(Stored records)
* * * * *
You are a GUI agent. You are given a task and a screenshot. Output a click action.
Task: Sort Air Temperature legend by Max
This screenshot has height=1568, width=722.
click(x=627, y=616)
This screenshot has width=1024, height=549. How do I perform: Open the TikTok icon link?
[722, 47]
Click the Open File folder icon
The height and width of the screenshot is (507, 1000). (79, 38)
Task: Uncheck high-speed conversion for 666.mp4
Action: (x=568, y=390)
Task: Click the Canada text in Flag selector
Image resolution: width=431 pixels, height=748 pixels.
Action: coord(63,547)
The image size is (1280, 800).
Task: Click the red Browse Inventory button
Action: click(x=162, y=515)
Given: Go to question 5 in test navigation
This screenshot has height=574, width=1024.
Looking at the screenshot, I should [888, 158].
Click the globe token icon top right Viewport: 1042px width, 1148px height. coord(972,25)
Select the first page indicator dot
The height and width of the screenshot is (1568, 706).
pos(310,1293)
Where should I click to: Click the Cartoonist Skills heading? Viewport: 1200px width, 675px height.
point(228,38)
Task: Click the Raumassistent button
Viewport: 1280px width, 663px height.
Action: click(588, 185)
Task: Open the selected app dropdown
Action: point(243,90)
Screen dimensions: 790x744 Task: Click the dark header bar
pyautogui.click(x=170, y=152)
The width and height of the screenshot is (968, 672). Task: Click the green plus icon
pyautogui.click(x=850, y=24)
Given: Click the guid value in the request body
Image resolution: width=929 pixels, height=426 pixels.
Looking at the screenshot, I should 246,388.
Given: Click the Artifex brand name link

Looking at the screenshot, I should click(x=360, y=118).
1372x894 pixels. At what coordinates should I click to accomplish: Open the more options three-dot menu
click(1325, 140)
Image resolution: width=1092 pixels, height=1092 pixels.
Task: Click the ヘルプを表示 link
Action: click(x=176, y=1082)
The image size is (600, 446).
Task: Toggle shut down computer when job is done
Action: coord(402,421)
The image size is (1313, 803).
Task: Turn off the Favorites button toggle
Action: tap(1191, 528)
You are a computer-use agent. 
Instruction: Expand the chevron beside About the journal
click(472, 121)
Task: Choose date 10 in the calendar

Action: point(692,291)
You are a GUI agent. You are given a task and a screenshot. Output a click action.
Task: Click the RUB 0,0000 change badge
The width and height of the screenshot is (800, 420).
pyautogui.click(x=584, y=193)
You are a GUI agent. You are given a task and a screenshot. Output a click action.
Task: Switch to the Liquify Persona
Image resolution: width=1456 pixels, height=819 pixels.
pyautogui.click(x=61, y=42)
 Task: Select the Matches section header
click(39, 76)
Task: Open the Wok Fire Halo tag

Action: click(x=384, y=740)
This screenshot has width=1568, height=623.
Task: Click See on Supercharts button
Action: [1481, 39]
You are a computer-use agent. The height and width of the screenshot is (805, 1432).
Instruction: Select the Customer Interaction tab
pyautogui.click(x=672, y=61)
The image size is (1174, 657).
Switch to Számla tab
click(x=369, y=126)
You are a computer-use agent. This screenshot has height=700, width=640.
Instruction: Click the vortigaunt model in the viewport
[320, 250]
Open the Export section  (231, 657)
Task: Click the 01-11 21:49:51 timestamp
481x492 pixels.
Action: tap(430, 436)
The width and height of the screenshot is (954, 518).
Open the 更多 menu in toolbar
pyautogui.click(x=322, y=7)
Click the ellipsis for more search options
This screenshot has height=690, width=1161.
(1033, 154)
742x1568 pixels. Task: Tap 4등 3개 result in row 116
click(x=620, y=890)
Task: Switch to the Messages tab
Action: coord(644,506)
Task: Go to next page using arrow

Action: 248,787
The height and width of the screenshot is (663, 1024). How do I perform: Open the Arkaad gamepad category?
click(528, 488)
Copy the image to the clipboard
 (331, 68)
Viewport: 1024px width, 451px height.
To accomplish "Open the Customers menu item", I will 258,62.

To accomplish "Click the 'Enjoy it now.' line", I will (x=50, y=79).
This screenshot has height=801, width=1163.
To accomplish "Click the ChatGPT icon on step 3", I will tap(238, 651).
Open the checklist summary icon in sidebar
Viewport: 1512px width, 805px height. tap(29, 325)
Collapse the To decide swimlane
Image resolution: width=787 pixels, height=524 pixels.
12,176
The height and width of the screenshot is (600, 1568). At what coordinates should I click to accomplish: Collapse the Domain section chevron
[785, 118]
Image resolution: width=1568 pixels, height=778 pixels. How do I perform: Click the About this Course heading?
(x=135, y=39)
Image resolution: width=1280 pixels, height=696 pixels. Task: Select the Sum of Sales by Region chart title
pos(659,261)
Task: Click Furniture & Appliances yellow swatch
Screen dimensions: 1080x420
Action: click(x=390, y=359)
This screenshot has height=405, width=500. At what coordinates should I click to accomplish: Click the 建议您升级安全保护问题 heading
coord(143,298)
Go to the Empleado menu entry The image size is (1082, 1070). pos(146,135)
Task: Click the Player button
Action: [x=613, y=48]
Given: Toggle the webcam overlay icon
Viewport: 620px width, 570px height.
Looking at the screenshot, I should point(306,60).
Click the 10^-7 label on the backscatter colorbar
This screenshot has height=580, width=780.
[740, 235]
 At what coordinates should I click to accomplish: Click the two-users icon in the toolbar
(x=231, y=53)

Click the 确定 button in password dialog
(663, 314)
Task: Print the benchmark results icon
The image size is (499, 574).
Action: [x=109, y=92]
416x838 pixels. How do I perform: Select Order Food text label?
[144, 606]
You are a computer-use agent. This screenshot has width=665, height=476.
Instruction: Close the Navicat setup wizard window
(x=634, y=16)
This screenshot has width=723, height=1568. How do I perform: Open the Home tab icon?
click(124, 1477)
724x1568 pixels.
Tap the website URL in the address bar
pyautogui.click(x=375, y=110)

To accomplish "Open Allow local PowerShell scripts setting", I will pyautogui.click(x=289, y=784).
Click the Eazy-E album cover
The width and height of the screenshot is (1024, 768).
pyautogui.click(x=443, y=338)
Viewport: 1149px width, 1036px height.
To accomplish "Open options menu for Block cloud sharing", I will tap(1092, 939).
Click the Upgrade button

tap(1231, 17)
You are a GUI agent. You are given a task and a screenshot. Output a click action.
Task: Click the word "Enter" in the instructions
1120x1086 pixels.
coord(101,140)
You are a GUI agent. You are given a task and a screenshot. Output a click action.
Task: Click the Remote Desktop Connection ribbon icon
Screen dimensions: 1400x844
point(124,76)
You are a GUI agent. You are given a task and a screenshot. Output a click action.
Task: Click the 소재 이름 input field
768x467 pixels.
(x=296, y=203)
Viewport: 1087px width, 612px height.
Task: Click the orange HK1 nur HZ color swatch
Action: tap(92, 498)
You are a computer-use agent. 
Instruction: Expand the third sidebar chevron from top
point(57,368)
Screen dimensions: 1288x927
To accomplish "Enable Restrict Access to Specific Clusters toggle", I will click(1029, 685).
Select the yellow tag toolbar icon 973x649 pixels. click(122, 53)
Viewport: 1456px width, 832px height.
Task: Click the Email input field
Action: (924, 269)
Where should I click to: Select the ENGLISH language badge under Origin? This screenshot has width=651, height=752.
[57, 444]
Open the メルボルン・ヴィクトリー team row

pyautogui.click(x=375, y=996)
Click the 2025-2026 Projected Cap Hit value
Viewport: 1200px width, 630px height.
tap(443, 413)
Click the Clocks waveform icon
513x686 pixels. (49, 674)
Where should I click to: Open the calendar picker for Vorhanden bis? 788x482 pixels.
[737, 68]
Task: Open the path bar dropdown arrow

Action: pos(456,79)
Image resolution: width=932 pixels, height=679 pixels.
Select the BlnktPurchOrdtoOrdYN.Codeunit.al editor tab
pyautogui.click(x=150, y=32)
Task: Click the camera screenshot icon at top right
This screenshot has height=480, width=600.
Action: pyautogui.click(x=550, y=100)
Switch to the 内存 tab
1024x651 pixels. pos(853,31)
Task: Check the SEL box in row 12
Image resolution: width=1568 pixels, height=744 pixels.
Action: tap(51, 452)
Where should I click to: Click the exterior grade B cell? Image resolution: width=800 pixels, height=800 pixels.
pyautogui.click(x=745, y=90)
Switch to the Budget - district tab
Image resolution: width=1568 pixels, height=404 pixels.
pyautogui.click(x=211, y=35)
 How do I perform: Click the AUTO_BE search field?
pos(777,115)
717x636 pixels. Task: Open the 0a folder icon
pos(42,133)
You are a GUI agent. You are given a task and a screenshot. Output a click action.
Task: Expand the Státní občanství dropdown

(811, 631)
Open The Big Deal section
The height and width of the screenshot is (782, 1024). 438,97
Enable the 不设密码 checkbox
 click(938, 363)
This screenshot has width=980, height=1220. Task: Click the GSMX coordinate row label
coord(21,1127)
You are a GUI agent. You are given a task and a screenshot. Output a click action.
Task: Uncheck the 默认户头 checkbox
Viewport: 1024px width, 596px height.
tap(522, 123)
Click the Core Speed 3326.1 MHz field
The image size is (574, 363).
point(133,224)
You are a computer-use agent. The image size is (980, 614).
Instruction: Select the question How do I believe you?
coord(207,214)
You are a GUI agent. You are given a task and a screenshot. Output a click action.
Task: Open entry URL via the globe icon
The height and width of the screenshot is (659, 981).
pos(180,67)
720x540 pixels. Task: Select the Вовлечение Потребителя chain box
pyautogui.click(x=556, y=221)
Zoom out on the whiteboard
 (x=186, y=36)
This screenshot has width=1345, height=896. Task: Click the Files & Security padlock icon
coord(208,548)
* * * * *
Assignment: Starting at the first line of the records above, please copy each line exactly until you reach the line containing "Task: Click the Canada text in Flag selector". Include that line and stop there.

Response to the task:
You are a GUI agent. You are given a task and a screenshot. Output a click action.
Task: Sort Air Temperature legend by Max
This screenshot has height=1568, width=722.
click(x=627, y=616)
This screenshot has width=1024, height=549. How do I perform: Open the TikTok icon link?
[722, 47]
Click the Open File folder icon
The height and width of the screenshot is (507, 1000). (79, 38)
Task: Uncheck high-speed conversion for 666.mp4
Action: (x=568, y=390)
Task: Click the Canada text in Flag selector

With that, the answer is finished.